Пора и о достопримечательностях сообщить: «Кроме кораблей, покрывающих реку, беспрестанно в нем уже цветут и прочие заведения, между коими примечания достойны музеум господина Пиля и публичная библиотека. Сей последней установлению вспомоществовал много славный Франклин, который кроме чрезвычайной учености был весьма деятельным в установлении американской вольности. Мраморная статуя сего великого мужа нашего века поставлена в нише строения и придает ему много красы…»
Знакомясь с местным обществом, Лисянский все больше проникался мыслью, что положение в Америке определяется не умом, честью, званием гражданина, а всецело зависит от состояния. «Однако и в России многое в карьере зависит от достатка, — размышлял он, сопоставляя нравы, — у американцев сие слишком очевидно и даже почитается за правило». В проницательности Лисянскому не откажешь!
Встречал он на званых вечерах полковников, которых старались не замечать, ибо они владели малым количеством рабов и небольшими плантациями. Сопоставляя, например, популярность президента Вашингтона с его достатком, нетрудно было проследить, как поднимался он по ступеням военной карьеры — строго в соответствии с ростом его состояния.

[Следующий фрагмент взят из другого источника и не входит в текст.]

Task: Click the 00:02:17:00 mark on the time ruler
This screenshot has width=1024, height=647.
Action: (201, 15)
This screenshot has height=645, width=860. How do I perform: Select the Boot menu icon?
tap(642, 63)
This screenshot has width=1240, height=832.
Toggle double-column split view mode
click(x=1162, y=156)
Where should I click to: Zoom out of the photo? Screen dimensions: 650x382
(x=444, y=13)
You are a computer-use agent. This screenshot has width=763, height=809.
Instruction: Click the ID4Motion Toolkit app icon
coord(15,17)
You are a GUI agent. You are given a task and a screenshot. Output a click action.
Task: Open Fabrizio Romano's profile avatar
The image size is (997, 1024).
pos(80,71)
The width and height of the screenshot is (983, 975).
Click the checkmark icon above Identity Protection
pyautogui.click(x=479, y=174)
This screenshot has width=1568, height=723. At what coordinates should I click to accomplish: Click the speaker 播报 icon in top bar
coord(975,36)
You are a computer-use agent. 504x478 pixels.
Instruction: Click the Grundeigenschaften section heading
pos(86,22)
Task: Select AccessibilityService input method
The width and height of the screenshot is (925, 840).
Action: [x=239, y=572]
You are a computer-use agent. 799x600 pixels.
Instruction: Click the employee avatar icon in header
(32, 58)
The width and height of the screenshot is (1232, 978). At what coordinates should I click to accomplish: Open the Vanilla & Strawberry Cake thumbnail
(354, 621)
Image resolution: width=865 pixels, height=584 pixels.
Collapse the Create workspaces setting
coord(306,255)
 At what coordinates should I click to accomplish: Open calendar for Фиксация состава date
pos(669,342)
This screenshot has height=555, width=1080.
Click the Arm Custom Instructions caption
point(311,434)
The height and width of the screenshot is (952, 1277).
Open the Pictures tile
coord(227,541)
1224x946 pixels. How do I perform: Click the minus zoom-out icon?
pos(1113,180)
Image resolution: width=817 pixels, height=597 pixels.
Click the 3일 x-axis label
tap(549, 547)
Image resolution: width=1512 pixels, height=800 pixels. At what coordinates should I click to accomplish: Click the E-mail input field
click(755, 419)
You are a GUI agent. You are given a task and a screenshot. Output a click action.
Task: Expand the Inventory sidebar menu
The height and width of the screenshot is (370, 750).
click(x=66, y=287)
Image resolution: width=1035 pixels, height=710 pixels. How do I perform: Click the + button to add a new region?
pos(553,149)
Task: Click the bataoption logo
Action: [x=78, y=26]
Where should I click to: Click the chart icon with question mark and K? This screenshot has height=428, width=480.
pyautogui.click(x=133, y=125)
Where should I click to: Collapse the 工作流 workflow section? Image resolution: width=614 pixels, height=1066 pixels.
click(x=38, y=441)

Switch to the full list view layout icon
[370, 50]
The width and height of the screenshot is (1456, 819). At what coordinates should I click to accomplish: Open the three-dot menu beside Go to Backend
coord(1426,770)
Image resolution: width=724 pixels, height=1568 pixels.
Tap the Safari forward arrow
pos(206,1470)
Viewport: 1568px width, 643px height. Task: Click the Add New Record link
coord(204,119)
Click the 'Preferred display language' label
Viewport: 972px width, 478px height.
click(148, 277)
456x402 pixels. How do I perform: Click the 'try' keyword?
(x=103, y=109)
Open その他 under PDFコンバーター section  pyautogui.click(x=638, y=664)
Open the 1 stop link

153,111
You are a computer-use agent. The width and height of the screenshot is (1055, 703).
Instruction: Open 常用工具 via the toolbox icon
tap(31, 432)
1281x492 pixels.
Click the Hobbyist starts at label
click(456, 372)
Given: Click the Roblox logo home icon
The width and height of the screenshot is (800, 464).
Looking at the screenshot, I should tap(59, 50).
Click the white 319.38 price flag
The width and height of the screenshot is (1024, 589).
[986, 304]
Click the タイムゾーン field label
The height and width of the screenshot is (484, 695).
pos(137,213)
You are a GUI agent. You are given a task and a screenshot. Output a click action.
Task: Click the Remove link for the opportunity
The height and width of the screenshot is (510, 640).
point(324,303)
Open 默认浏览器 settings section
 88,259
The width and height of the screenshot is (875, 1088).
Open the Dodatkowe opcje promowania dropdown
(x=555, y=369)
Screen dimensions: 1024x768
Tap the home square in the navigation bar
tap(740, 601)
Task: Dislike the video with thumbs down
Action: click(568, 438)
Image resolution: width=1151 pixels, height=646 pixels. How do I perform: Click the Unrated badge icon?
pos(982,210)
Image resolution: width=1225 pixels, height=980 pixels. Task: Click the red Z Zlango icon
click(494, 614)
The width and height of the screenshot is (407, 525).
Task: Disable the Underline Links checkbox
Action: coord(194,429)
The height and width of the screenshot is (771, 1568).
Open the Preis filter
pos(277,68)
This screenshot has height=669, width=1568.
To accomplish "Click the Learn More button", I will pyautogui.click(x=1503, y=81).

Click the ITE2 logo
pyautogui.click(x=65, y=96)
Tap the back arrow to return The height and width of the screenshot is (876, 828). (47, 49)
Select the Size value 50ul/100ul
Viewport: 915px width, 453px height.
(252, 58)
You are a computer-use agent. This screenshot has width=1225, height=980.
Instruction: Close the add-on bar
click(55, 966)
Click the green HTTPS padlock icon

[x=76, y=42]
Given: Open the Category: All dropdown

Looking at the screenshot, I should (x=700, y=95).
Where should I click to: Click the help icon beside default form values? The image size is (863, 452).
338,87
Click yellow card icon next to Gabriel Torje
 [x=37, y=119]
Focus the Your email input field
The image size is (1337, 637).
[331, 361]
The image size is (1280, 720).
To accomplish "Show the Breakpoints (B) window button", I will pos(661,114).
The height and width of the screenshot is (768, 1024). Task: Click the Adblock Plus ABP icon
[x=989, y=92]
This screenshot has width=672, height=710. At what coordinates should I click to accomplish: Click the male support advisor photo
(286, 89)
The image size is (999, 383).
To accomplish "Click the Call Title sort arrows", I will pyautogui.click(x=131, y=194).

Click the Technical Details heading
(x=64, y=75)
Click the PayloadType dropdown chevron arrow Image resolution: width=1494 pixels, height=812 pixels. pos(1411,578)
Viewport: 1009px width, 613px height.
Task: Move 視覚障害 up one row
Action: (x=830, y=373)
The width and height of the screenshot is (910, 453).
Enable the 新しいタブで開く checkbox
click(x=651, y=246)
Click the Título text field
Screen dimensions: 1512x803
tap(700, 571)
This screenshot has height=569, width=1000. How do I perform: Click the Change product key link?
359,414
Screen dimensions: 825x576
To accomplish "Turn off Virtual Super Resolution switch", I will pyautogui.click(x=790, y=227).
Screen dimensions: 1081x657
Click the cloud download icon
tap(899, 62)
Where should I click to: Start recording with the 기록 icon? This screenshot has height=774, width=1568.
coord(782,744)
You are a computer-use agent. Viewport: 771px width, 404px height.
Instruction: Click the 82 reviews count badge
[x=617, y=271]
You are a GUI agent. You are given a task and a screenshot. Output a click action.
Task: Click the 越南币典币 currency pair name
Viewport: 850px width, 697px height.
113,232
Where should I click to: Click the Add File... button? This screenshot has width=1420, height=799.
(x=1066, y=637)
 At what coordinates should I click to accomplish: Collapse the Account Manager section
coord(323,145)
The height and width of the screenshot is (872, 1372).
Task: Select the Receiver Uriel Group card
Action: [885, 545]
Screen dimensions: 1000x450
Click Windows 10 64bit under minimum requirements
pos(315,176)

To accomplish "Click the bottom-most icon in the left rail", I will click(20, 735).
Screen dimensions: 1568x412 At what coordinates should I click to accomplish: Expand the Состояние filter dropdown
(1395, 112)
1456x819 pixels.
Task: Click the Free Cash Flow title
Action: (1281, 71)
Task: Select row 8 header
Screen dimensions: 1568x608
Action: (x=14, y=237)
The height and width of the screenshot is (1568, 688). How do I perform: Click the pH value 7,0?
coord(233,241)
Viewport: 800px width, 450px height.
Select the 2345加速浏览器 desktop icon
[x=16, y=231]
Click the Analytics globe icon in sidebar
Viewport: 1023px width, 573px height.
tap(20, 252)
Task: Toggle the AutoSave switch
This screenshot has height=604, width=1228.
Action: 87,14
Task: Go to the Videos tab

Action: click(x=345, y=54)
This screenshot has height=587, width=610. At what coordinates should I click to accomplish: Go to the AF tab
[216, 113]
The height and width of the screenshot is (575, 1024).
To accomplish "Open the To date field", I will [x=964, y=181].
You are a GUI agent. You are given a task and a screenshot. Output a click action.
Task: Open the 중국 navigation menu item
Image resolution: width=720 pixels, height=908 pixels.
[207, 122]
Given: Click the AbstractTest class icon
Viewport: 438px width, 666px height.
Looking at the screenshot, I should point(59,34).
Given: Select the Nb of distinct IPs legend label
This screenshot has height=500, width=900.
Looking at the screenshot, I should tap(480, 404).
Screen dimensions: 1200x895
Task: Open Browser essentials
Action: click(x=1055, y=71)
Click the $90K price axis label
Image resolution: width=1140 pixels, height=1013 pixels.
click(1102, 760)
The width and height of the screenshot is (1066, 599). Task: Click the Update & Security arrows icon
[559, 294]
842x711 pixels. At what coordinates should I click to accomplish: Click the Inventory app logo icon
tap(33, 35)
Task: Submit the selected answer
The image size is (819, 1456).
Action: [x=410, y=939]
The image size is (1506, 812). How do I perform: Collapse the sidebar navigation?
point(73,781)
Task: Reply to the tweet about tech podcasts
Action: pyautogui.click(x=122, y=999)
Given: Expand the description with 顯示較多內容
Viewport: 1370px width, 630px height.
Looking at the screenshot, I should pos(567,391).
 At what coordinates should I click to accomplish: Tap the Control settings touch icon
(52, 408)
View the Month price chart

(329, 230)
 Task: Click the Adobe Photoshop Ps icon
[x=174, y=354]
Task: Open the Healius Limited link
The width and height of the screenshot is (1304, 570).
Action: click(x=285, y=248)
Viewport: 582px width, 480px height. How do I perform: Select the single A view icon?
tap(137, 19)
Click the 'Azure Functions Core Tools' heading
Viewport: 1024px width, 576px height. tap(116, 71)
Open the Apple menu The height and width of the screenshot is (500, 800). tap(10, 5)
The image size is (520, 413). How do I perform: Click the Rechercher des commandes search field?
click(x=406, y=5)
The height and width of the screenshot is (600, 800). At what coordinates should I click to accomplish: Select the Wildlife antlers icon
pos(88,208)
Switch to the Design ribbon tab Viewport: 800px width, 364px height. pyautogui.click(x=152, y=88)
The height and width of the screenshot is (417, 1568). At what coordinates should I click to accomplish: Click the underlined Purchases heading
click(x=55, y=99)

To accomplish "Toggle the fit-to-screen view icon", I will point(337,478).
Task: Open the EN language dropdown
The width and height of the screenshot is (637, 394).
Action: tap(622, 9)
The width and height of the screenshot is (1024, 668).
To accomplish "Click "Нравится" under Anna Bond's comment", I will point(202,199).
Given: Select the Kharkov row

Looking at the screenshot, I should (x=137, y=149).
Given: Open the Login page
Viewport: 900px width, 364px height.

Теперь он считался одним из богатейших людей в стране и пользовался непререкаемым авторитетом у сограждан. Они помнили его заслуги как Главнокомандующего войсками в битве с Англией, председателя первого конвента, принявшего Федеральную конституцию. Многие называли своего первого президента «отцом нации».
Однажды Лисянскому привелось увидеть его издалека, на представлении в театре. В ложе сидел крепко сложенный, убеленный сединой человек. Его лицо, прочерченное резкими складками и морщинами, несколько тяжелый и надменный взгляд, который он изредка бросал на публику, — все выдавало в нем недюжинную силу воли.
Вскоре нежданно-негаданно Лисянскому представился случай встретиться с президентом Вашингтоном.
У Лисянского было рекомендательное письмо к богатому коммерсанту Анткоку. Коммерсант пригласил русского офицера к себе на вечер.
Войдя в гостиную, Юрий вдруг увидел свою милую Джесси, спутницу из дилижанса. Она беседовала с пожилым, добродушным, видимо, очень состоятельным джентльменом.
— Хелло, мистер Юрий, — обрадовавшись, воскликнула Джесси, прерывая свой разговор, когда Лисянский, несколько смущенный неожиданной встречей, подошел к ней.
Она непринужденно схватила его за руку и, повернувшись к собеседнику, представила Лисянского:
— Самый милый и услужливый кавалер, которого я встречала. А это мой папа, — сказала она Юрию и между ними завязалась непринужденная беседа.
Юрий вспомнил походя о недавней встрече в театре:
— Ваш президент присутствовал на представлении. По облику он действительно великий человек. Но, очевидно, не каждому он доступен.
— Напрасно вы так думаете, — возразил Полок. — Он действительно человек строгих правил, но очень прост. Впрочем, — Полок посмотрел на подошедшего к ним хозяина дома, — если мистер Лисянский желает в этом убедиться, мы приглашаем его в субботу на банкет. Президент обязательно будет там.
Лисянский пришел на банкет за полчаса до начала, но у фешенебельного особняка уже стояли роскошные кареты. Гости собирались дружно.